A couple of possibilities...
We have two Droids in our house and they both get fairly warm when talking on calls. At first I thought it was just because I was holding it near my ear. But then realized it was a lot warmer than it should be normally. We live in a spot where our signal is usually weak. So what Hazydave says about the cell tower telling your phone to boost the signal makes sense.
On any call, you're using more power in the "phone" part of the phone than you ordinarily would. Any time the phone is in standby mode (eg, awaiting a call), it "pings" the cell tower every so often, just to stay active... if the tower doesn't get a regular ping, it assumes you've moved on to a different tower. But this is not sustained transmission.
When you're talking, of course, you are transmitting any time you talk, up to at least 1/2 Watt's worth of power (most handsets peak between 1/2W and 1W of output power, the legal limit on most phone transmissions is 3W, but that's not usually something a handheld would do).
However, I have never had a cell phone warm up like this; and they have all received weak signals. Usually, the battery runs down quicker trying to stay in touch with a tower.
So I wonder if anyone else's Droid heats up because of a weak signal and also while talking. Almost every one else on this thread says their's heats up when using the browser.

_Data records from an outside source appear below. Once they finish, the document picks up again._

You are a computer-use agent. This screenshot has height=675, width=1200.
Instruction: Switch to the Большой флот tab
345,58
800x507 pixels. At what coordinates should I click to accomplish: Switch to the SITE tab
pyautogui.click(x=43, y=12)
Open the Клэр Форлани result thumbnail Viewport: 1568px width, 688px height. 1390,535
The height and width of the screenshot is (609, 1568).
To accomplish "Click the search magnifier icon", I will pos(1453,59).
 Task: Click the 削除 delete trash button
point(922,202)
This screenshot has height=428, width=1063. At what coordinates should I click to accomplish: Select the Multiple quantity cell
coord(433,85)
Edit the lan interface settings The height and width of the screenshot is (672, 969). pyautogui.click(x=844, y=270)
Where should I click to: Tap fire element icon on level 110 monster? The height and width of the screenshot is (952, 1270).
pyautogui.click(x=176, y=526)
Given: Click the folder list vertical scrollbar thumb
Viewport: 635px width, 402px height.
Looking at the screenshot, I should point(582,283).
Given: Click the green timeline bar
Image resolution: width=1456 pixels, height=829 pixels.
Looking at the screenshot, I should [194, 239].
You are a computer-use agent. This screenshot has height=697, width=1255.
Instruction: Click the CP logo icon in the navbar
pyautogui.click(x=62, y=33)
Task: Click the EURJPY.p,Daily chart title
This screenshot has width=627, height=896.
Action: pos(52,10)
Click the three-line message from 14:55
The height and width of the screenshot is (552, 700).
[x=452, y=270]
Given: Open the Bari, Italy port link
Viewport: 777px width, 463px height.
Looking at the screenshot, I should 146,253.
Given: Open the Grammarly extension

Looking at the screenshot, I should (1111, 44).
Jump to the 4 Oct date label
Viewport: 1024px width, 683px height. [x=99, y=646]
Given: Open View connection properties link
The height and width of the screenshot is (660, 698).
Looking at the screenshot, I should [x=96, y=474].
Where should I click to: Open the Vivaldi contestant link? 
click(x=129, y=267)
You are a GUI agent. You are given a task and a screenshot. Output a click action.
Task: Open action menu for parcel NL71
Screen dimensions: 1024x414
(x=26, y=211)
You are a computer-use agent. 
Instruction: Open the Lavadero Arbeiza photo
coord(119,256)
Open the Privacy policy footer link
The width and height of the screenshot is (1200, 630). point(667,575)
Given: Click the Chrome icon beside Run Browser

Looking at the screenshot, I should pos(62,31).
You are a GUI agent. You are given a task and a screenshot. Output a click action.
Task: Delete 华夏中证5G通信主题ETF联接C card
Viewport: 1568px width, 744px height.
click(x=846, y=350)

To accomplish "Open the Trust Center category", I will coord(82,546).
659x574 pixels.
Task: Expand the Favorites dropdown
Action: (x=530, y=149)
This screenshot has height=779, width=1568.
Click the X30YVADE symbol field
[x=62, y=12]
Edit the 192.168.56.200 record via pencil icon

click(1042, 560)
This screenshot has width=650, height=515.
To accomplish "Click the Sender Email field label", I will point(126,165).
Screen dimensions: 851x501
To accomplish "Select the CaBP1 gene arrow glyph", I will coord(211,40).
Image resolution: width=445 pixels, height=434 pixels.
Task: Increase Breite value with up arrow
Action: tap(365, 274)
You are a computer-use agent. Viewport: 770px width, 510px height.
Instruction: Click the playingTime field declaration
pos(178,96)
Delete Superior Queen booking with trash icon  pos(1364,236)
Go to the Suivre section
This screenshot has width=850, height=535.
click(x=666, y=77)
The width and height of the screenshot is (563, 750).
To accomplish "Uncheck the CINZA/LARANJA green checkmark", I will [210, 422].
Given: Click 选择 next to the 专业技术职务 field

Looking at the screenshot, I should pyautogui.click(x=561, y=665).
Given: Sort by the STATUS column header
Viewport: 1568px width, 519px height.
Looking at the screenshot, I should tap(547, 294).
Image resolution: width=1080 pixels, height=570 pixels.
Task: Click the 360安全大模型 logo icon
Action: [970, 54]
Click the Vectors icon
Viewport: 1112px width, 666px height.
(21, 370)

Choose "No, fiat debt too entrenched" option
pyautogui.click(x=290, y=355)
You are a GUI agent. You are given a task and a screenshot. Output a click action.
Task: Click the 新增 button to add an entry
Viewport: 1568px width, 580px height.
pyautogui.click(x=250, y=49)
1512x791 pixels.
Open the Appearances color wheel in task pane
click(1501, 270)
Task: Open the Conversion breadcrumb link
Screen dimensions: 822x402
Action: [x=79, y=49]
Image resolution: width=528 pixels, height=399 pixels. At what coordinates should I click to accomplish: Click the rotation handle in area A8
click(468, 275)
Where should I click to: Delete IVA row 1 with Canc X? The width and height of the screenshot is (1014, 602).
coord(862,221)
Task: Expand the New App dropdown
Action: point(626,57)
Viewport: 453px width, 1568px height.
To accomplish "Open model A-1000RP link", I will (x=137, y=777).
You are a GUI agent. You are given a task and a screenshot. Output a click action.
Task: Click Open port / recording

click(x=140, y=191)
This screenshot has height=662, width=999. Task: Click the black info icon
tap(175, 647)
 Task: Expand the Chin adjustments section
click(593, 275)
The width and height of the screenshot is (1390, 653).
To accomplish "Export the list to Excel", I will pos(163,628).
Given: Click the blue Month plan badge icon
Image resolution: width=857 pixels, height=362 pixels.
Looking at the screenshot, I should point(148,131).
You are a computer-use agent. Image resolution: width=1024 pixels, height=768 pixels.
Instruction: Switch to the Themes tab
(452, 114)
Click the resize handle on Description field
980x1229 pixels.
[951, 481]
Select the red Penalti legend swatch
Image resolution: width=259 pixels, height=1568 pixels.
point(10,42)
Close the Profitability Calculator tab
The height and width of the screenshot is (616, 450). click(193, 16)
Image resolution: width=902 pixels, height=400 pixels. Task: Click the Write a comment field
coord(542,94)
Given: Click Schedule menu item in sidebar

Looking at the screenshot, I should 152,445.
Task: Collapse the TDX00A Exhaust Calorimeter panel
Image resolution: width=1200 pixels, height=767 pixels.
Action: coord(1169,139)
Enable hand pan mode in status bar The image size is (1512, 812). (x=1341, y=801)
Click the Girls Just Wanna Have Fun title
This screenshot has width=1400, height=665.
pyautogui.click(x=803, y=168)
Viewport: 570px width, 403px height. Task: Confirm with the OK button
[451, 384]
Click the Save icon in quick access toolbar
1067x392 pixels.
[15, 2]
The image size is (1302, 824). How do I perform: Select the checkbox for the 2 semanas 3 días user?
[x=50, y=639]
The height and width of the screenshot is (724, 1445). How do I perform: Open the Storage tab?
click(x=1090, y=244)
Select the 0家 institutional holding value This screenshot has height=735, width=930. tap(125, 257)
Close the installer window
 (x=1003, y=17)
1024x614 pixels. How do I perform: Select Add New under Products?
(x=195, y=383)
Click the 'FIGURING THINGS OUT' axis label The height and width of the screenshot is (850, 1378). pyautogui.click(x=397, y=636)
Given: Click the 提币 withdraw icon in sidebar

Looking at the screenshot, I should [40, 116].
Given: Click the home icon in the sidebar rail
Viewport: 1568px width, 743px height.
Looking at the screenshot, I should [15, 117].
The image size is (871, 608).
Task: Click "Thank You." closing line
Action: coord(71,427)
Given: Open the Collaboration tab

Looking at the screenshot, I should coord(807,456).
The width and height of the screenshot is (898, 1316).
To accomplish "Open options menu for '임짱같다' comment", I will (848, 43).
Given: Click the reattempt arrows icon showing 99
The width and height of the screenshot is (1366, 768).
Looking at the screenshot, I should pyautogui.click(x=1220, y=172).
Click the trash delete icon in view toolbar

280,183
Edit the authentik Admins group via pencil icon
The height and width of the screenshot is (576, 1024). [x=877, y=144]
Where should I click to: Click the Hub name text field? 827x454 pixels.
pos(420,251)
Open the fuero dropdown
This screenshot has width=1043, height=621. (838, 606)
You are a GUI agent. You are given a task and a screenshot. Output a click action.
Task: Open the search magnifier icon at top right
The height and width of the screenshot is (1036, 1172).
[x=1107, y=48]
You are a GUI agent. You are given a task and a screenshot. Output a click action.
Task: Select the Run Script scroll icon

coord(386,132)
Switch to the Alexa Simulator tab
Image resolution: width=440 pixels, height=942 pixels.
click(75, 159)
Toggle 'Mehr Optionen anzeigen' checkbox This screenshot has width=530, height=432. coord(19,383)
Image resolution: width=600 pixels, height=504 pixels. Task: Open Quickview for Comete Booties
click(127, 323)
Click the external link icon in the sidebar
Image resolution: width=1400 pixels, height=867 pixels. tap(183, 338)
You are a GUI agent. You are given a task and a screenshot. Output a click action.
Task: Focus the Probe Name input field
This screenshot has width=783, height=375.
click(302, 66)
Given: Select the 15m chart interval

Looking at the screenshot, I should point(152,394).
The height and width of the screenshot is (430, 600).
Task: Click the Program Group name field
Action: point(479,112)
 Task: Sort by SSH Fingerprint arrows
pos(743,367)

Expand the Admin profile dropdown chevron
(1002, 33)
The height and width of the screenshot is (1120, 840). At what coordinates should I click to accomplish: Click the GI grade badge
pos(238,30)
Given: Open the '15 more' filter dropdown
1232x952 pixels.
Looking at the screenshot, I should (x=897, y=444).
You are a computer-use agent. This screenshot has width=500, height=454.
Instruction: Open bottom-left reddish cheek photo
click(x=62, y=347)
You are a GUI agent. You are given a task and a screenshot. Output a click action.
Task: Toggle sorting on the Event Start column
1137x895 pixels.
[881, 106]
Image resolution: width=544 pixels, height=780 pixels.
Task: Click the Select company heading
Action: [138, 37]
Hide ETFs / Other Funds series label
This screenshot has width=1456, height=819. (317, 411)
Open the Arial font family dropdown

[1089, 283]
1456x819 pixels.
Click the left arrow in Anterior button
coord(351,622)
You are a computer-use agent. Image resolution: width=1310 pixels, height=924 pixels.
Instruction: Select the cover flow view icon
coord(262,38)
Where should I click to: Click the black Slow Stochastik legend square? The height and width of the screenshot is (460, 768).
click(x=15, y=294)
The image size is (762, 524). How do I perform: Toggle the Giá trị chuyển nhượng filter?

I think part of the heating is simply that it's made noticable.. the DROID case design assures that the heat sinks to the external case, rather than perhaps being buried in the phone. This is probably necessary to prevent overheating, because the DROID has so many different ways to get hot. The other radios, not likely... Wifi is probably limited to 100mW or less, Bluetooth more like 1mW (most phones are "class 3" Bluetooth devices, good for only about 10m range, so they don't need higher power).
But the applications processor is another story. This contains the 550MHz ARM Cortex CPU, the PowerVR 3D GPU, a 16-bit digital signal processor, additional dedicated processors for video and image processing. When this part is working hard, there's going to be lots of heat, too. Regular phones have very basic application processors, not much need for heat management.
The other aspect this the thin body... all that stuff is in the keyboard/battery half of the phone, which really make the works of this phone crazy-thin. As I recall, my old RAZR could rise a bit in temperature while talking, too... and it was both thin and metal-cased. Ok, and Motorola, but I don't think "hot" phones are particular to Motorola (in fact, they've been looking for a "hot" phone since the RAZR... by all accounts, the DROID is that phone -- over a million sold by years' end, they estimate).